Secondly, writing and modifying scripts can be very useful for creating figures. The script can also be customized by editing it as a text file. This is a very powerful method for accelerating your visualization work, so an example script has been provided here for you to experiment with and customize.

~/rosetta_workshop/tutorials/day02/sample_files/startup.cmd

Copy it to your home directory. Load a new structure and run the script. (Run scripts by opening them with File -> Open) View it in a text editor. Try making changes to suit your protein of interest.


Section C: Create a clear visualization of a DNA-ligand complex (1L9H)

Duplicate the DNA-duocarmycin representation you already made with pymol. If you can, try to do it without reading the steps below. Then read through them to find any things you might have missed.

  1.  File -> Fetch by ID -> 1DSM

  2.   command> select

  3.   command> ~select #0.1

    (That line begins with a "tilde" character)

  4.   command> delete sel

  5.  Tools -> Depiction -> Rainbow (Change color every chain; apply)

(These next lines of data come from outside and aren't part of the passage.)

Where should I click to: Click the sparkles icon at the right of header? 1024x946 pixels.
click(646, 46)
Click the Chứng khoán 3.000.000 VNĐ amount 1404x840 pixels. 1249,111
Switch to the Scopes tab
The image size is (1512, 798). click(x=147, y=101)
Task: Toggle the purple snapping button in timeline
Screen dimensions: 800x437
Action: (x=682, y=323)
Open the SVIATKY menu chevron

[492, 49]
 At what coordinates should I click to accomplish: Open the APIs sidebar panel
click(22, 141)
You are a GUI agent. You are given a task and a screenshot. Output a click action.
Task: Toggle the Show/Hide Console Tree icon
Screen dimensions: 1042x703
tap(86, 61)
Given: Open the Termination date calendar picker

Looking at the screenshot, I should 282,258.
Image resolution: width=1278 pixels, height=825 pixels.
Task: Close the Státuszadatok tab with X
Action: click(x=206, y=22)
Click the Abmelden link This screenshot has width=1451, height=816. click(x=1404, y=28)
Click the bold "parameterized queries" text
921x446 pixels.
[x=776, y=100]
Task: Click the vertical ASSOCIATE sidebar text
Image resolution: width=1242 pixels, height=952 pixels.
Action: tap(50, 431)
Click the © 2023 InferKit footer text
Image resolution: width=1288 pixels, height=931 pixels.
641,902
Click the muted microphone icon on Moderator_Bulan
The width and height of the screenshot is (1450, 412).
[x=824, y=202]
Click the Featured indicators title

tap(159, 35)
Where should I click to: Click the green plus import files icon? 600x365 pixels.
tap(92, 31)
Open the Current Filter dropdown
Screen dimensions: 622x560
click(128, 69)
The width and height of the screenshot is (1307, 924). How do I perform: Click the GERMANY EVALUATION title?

  6.  Actions -> Atoms/Bonds -> nucleotide objects -> off

  7.  select (Ctrl-click) the covalent bond between Adenosine 5 and the DSA

  8.  Actions -> Atoms/Bonds -> delete (so that the surfacing command can be limited)

  9.  Select -> Residue -> DSA

  10.  Actions -> Color -> by heteroatom

  11.  Actions -> Surface -> show

  12.  Actions -> Surface -> transparency -> 80%

  13.  Favorites -> Model Panel -> double-click on MSMS surface to see attributes, set vertex density=10

  14.  Select -> Chemistry -> Element -> H

  15.  Actions -> Atoms/Bonds -> hide

  16.  Tools -> Depictions -> Nucleotides (start with defaults. Vary the options according to taste.)

  17. Save a .png image in your working directory. Save the session for later.